Checksum
In a distributed system, while moving data between components, it is possible that the data fetched from a node may arrive corrupted. This corruption can occur because of faults in a storage device, network, software, etc. How can a distributed system ensure data integrity, so that the client receives an error instead of corrupt data?
Calculate a checksum and store it with data.
To calculate a checksum, a cryptographic hash function like MD5, SHA-1, SHA-256, or SHA-512 is used. The hash function takes the input data and produces a string (containing letters and numbers) of fixed length; this string is called the checksum.
When a system is storing some data, it computes a checksum of the data and stores the checksum with the data. When a client retrieves data, it verifies that the data it received from the server matches the checksum stored. If not, then the client can opt to retrieve that data from another replica.
Checksum use cases
Data Integrity Checks
Imagine sending a super-secret spy message - you wanna make sure it doesn’t get altered during transmission, right? Checksums ensure data hasn’t been tampered with during transmission by checking - you guessed it - the Checksum! If it doesn’t match, something’s fishy.
Error Detection
Ever download a file and it just won’t open? Checksums can help detect if a bit of data got scrambled during a download, helping systems know when they need to try downloading it again.

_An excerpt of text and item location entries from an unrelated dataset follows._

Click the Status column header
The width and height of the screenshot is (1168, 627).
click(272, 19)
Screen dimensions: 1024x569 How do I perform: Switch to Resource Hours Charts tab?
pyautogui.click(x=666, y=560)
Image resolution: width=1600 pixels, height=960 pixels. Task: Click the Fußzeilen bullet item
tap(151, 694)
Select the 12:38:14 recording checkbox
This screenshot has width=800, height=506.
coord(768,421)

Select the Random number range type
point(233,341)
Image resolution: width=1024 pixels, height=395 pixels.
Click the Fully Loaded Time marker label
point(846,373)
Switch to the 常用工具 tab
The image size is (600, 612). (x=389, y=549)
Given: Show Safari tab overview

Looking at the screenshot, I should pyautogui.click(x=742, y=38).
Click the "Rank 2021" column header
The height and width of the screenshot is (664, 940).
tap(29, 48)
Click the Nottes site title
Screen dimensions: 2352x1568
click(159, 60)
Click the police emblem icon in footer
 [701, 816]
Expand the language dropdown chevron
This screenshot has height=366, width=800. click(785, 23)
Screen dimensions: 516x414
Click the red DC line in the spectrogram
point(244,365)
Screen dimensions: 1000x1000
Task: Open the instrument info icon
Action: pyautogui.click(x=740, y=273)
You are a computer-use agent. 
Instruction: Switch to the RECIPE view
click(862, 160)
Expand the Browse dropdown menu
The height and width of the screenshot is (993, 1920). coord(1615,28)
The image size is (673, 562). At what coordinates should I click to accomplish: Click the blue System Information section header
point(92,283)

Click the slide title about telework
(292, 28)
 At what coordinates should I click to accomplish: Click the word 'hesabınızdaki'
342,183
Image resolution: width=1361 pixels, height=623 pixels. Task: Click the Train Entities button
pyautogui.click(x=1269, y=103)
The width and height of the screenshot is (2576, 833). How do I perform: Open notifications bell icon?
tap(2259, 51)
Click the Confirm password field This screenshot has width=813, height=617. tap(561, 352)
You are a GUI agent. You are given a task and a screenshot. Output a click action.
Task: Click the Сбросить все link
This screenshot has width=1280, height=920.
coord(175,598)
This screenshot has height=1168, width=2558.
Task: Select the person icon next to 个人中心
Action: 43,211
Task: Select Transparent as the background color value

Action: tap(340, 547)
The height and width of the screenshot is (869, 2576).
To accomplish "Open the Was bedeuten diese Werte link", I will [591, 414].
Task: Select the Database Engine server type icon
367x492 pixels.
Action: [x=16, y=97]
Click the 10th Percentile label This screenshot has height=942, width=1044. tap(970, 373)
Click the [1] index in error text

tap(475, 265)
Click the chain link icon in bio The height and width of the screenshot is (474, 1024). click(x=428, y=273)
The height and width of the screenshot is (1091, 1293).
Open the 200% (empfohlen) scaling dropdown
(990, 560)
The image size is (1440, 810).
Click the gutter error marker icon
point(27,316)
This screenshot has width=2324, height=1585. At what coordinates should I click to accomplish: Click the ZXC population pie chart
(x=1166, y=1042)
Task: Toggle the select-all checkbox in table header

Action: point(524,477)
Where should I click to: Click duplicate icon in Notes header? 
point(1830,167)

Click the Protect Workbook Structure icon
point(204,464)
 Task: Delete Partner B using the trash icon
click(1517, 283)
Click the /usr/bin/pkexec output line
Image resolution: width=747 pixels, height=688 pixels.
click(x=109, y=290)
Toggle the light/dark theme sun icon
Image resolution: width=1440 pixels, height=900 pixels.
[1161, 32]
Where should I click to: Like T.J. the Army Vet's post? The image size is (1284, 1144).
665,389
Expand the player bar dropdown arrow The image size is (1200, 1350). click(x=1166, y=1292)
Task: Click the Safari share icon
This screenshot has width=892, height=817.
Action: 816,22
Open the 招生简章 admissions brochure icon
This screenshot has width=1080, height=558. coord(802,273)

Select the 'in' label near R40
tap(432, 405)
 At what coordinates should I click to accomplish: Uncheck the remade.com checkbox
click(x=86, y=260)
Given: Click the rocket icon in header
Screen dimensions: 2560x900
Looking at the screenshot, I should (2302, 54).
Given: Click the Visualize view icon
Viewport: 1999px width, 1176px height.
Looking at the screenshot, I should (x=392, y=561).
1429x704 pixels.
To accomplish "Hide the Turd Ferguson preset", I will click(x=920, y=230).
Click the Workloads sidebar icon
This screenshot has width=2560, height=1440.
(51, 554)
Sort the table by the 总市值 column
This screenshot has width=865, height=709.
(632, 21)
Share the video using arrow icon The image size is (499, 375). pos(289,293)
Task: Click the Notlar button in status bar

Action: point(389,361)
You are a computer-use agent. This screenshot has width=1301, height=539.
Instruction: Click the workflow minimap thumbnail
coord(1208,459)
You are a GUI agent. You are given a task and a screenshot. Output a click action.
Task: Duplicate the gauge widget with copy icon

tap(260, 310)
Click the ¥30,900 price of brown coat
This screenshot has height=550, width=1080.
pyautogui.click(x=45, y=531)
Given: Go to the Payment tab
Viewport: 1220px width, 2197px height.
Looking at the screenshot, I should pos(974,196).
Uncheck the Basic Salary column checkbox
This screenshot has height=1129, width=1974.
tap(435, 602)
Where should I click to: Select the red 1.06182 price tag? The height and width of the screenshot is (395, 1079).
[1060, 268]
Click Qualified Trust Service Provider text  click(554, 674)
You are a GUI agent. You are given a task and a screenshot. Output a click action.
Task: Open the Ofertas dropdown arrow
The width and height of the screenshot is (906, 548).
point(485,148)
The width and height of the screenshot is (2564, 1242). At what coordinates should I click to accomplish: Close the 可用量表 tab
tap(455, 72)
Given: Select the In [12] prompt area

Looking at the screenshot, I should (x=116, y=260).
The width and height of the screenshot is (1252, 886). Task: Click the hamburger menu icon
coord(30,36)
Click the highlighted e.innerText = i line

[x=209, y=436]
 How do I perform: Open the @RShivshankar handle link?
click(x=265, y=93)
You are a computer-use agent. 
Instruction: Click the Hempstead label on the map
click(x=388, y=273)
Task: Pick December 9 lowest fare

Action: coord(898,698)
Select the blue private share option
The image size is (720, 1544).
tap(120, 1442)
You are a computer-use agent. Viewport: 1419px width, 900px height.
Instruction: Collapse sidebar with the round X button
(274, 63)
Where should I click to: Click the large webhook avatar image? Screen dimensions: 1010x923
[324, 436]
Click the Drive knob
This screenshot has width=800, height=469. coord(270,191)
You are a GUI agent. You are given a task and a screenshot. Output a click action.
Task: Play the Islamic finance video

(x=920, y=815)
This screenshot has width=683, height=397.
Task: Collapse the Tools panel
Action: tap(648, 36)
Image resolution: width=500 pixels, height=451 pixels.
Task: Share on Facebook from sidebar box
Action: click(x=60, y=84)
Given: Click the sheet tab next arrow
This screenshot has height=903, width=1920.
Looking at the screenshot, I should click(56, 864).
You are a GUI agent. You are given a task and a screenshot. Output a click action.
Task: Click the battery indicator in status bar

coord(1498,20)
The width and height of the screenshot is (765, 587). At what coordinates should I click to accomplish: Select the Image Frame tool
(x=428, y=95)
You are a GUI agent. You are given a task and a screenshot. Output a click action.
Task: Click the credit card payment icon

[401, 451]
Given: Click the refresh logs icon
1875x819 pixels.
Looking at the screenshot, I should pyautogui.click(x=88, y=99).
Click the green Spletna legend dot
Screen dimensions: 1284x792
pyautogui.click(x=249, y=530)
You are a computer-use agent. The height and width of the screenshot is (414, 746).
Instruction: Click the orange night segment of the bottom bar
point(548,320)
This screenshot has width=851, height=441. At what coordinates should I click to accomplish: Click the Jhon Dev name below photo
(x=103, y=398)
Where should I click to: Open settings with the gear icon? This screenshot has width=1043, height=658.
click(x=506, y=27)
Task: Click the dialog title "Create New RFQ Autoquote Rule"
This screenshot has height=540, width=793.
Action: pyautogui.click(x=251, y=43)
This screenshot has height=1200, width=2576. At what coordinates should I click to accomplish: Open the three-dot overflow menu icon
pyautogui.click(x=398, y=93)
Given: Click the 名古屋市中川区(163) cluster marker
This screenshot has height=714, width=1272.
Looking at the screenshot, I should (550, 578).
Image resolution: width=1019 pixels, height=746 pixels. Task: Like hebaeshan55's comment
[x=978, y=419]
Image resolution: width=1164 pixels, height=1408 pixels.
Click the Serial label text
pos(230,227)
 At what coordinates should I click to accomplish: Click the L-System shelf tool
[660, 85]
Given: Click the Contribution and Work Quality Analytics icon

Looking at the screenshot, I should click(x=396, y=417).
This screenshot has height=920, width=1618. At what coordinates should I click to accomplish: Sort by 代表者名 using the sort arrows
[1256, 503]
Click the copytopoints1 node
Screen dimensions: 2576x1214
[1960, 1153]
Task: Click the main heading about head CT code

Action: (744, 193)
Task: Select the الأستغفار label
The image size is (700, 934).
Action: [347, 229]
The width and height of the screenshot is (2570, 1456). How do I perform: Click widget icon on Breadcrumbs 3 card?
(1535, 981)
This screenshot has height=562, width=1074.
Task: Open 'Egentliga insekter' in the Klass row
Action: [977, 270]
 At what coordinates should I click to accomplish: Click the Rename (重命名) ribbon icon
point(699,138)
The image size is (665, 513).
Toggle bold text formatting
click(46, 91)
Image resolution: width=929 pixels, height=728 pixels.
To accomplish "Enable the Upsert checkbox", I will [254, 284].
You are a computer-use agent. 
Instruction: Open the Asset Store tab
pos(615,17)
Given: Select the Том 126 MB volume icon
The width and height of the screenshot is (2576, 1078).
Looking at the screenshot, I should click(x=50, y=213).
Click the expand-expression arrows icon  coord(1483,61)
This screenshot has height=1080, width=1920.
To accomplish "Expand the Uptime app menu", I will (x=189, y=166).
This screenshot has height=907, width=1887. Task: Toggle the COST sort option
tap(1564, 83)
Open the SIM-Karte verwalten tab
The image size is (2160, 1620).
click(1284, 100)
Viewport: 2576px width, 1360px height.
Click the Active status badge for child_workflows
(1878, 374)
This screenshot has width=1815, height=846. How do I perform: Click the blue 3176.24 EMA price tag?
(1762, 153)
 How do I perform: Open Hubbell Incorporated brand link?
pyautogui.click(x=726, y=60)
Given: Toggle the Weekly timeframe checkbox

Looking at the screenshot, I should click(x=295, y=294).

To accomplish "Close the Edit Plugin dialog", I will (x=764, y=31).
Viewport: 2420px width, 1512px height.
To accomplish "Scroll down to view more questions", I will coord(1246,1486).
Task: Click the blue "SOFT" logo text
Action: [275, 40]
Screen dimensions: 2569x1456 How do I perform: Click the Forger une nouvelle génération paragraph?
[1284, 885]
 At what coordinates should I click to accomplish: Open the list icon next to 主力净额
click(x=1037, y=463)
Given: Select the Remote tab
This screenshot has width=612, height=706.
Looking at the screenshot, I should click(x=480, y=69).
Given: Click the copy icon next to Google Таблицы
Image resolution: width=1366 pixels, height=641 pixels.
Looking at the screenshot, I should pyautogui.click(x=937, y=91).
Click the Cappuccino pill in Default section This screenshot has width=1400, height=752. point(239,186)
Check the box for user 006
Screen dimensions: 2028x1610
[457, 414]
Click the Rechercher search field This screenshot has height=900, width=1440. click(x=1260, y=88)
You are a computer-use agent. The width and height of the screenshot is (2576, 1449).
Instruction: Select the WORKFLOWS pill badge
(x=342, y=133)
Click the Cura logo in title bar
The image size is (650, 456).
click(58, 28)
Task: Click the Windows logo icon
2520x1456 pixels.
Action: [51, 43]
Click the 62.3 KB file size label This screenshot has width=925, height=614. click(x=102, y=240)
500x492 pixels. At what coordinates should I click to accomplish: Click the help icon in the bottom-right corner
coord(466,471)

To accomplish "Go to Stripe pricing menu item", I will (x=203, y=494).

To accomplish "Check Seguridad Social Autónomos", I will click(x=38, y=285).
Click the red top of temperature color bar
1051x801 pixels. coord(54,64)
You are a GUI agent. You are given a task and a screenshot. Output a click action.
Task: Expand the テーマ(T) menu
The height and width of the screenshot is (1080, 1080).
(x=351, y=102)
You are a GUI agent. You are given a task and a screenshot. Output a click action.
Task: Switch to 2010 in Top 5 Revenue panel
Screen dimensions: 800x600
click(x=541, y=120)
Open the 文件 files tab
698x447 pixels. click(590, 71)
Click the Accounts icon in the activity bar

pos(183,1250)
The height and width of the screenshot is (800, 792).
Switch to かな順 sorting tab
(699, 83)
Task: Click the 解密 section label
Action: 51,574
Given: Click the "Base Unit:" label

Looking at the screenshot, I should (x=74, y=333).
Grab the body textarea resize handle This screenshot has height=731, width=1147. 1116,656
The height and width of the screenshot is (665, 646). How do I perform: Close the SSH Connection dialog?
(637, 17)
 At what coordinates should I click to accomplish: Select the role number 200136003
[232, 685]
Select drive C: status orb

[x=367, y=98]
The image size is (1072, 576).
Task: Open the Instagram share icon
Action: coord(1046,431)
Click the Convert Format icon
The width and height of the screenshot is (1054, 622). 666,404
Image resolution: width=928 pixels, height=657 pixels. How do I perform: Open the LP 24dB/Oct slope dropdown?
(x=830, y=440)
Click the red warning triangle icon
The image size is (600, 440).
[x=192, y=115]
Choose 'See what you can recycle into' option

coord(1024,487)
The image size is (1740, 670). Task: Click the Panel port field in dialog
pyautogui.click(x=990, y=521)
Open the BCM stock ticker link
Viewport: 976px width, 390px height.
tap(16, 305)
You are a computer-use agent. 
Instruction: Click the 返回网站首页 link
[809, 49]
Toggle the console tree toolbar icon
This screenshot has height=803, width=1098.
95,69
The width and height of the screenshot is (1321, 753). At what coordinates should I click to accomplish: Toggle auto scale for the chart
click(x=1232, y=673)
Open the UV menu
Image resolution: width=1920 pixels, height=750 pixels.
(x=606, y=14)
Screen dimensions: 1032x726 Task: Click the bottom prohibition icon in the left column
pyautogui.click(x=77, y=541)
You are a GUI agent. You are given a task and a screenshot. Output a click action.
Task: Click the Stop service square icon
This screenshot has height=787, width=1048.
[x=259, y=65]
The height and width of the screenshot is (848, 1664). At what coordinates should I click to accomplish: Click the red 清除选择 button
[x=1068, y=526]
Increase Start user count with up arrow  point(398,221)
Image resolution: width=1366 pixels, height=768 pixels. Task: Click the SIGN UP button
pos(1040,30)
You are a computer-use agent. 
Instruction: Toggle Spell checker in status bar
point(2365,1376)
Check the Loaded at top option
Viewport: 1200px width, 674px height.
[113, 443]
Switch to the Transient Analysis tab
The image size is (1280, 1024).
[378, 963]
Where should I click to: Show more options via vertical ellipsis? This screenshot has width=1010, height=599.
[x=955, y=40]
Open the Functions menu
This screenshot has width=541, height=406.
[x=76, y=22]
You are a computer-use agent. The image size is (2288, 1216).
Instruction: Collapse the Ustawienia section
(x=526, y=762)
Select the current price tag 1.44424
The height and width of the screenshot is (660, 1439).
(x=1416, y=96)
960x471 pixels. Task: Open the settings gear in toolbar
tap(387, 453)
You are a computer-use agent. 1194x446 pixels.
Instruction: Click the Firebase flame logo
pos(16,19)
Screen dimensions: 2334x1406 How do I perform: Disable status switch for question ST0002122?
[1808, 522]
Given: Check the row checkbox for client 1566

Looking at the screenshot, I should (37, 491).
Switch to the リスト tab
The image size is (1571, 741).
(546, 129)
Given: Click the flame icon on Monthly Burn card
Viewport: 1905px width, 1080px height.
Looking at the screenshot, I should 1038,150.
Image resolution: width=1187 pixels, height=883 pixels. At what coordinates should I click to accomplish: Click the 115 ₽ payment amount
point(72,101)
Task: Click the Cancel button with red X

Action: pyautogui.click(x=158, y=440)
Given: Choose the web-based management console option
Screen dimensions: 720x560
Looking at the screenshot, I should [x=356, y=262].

Data Retrieval and Verification
When you download software or a file from a website, they often provide a Checksum value. You can use this to verify the integrity of the data, ensuring that what you downloaded is exactly what the creators intended, no nasty surprises hiding inside!
Networking
In networking, Checksums help detect errors in packets of data sent over a network. If the arriving packet's Checksum doesn’t match the one it was sent with, the packet can be rejected, ensuring no corrupted data gets through!
Secure Storage
In some databases, Checksums help maintain the integrity of the stored data. Periodically, the stored data is checked against the Checksum - if it doesn’t match, the system knows something’s amiss in the storage system!
Password Verification
Some systems store the Checksum of a password instead of the password itself. When you log in, the system runs the Checksum algorithm on the password you enter and checks that Checksum against the stored Checksum. If they match, you’re in! No need to store actual passwords, adding a layer of security!
Preventing Accidental Duplicates
Systems can use Checksums to prevent accidentally storing duplicate data. If two pieces of data have the same Checksum, they might be duplicates, saving storage space and preventing redundancy.